Regional cerebral cortical activation in monoamine oxidase A-deficient mice: differential effects of chronic versus acute elevations in serotonin and norepinephrine

Mice deficient in monoamine oxidase A have previously been shown to demonstrate a chronic elevation of serotonin and norepinephrine in the brain. Using the autoradiographic 14C]iodo-antipyrine method, we examined cerebral cortical blood flow in conscious, restrained four- to five-month-old knock-out and wild-type animals following the intraperitoneal administration of either saline or D-fenfluramine.

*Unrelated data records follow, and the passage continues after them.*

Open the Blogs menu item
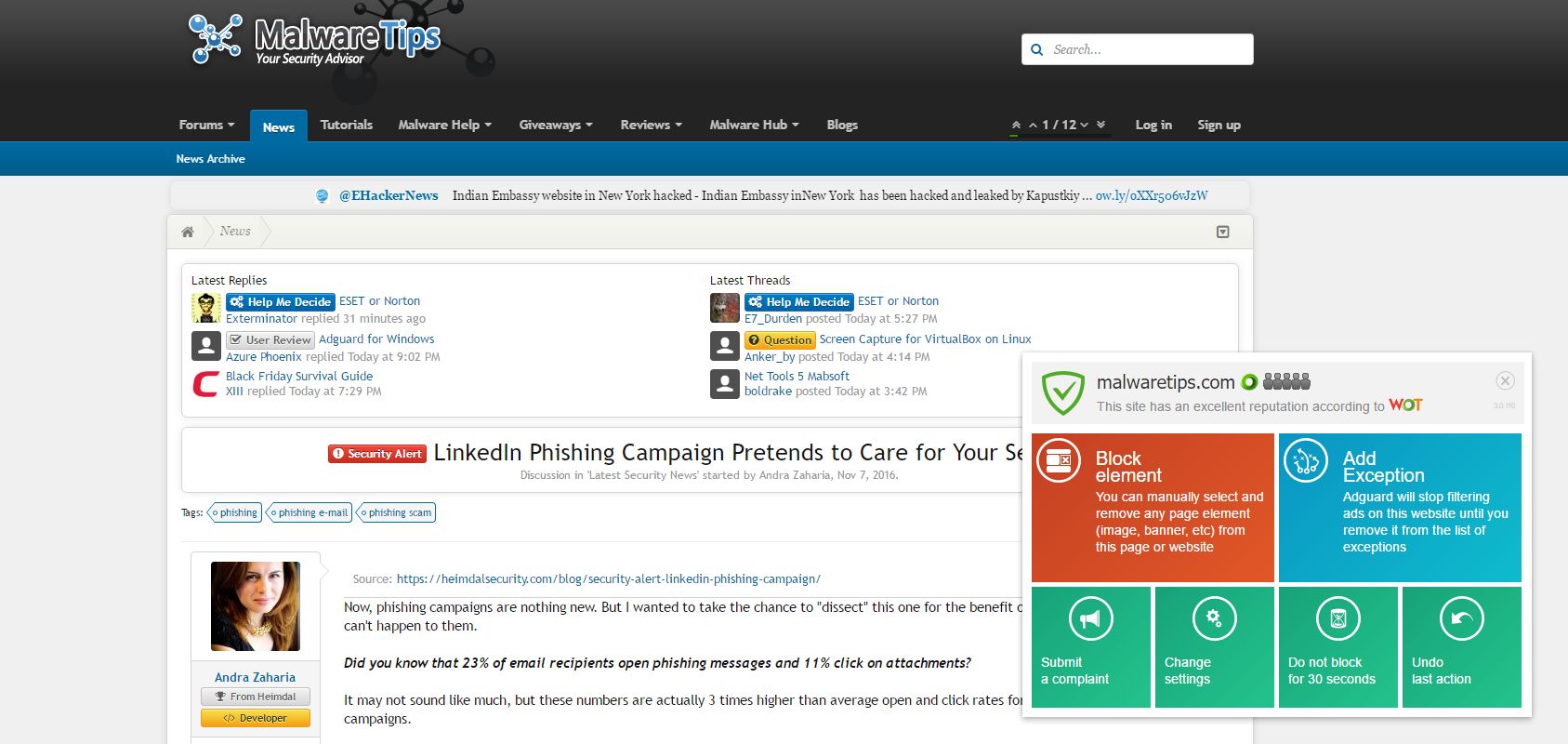 pos(842,125)
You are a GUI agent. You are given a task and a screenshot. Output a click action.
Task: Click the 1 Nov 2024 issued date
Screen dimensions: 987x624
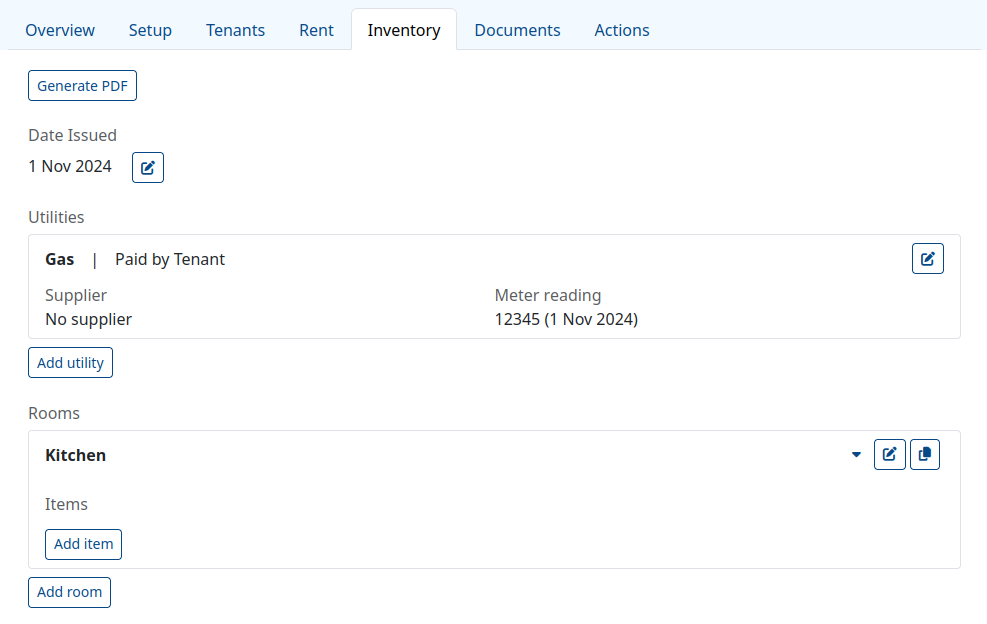pyautogui.click(x=70, y=166)
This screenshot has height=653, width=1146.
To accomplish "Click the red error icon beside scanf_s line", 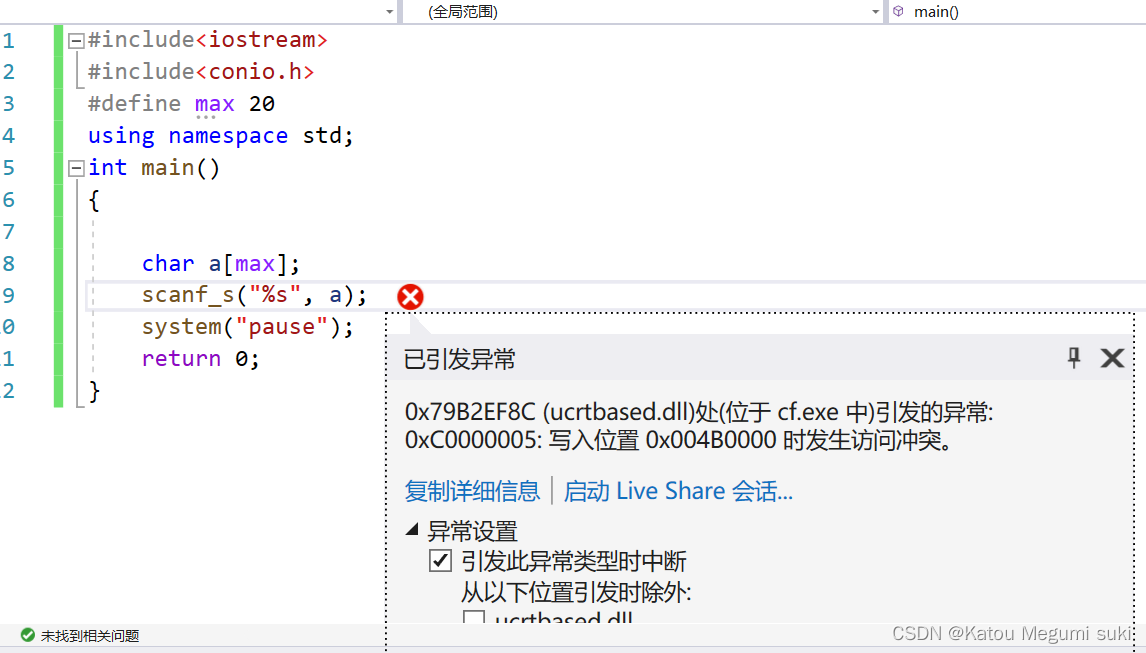I will tap(410, 296).
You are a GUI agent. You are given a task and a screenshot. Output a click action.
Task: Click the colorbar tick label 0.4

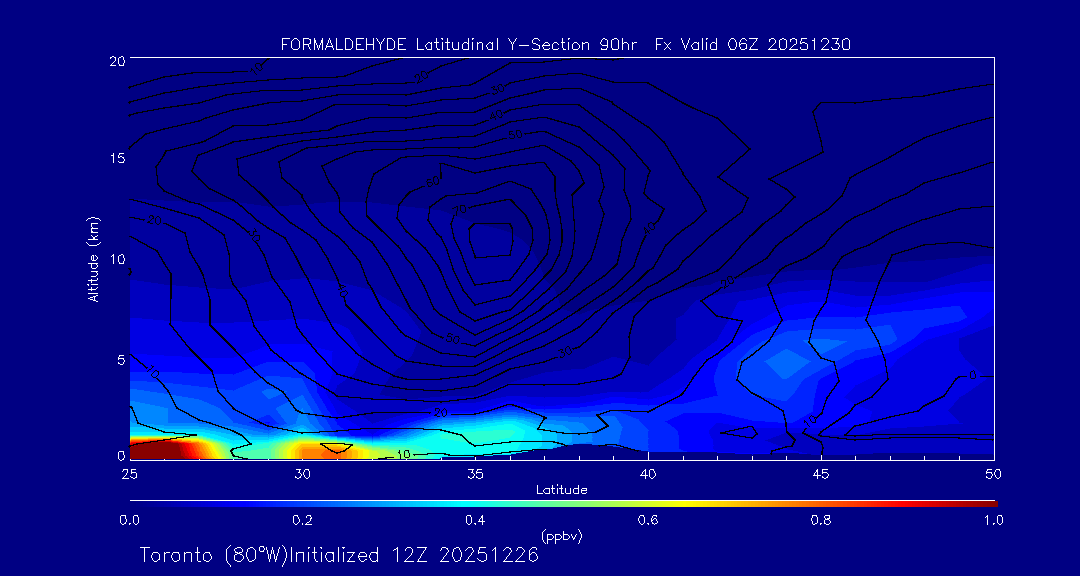pyautogui.click(x=475, y=520)
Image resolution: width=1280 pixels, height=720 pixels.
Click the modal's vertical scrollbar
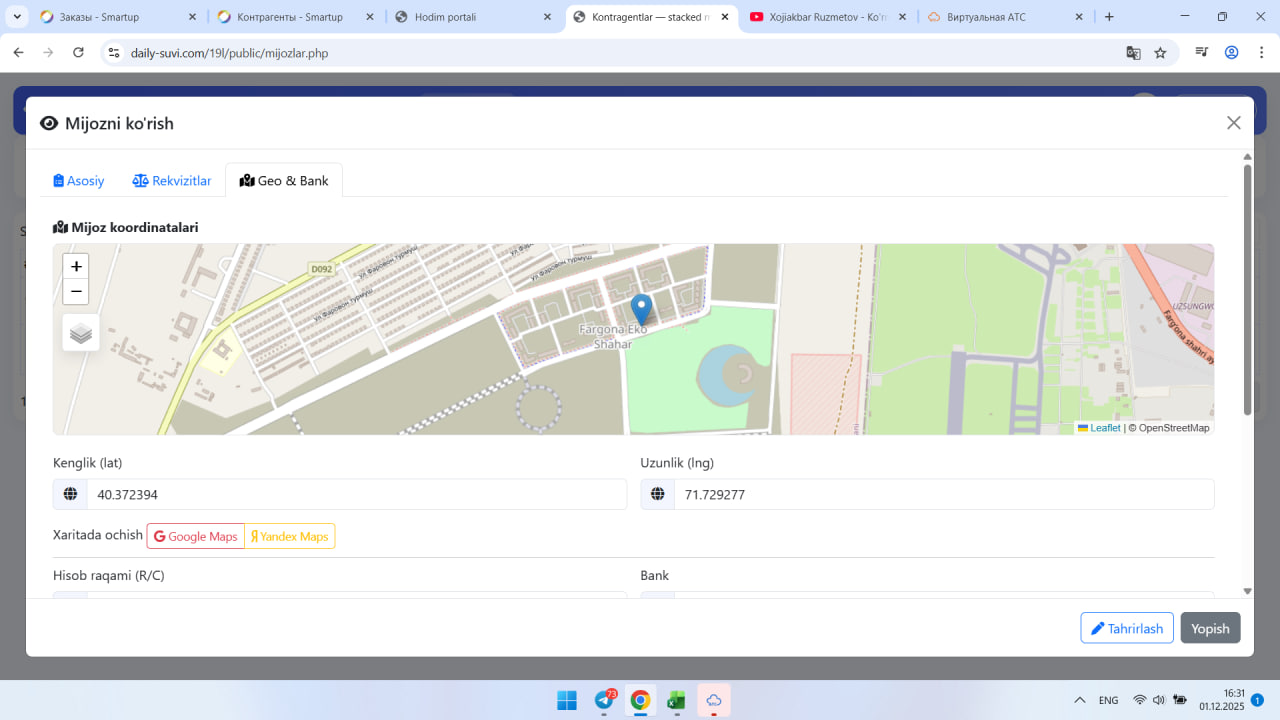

Knock-out animals administered saline, compared to their wild-type counterparts, demonstrated a significantly higher regional cortical blood flow in somatosensory and barrel field neocortex, an area which previous histological studies have shown to be characterized by abnormal serotonergic projection fibers and absent barrel formation. Regional cortical blood flow was significantly lower in knock-out than in wild-type mice in the entorhinal and midline motor cortex, with non-significant decreases noted in the olfactory, piriform and retrosplenial cortices and the amygdala. We compared the above findings to those obtained in response to D-fenfluramine which, in conjunction with its metabolite D-norfenfluramine, results in acute elevations of brain levels of serotonin and norepinephrine. Administration of D-fenfluramine (21. 2mg/kg) resulted in changes in regional cortical perfusion in most brain regions of both knock-out and wild-type mice that were opposite to the genotypic differences seen in perfusion in response to saline. Fenfluramine significantly increased regional cortical blood flow in the allocortex (olfactory, piriform, entorhinal) and the amygdala, and significantly decreased regional cortical blood flow in the somatosensory, barrel field, midline motor and retrosplenial cortices. Changes in regional perfusion in response to fenfluramine were topographically equivalent in knock-out and wild-type mice, although in knock-out mice such changes were of greater magnitude.Our study suggests that the effects on regional cortical blood flow of a lifelong absence of monoamine oxidase A, and the consequent chronic increase in serotonin and norepinephrine, differ from those attributable to acute increases in these neurotransmitters following fenfluramine administration. Such a differential response may reflect neurodevelopmental abnormalities and/or effects of a chronic physiological adaptation on the regulation of cortical activation.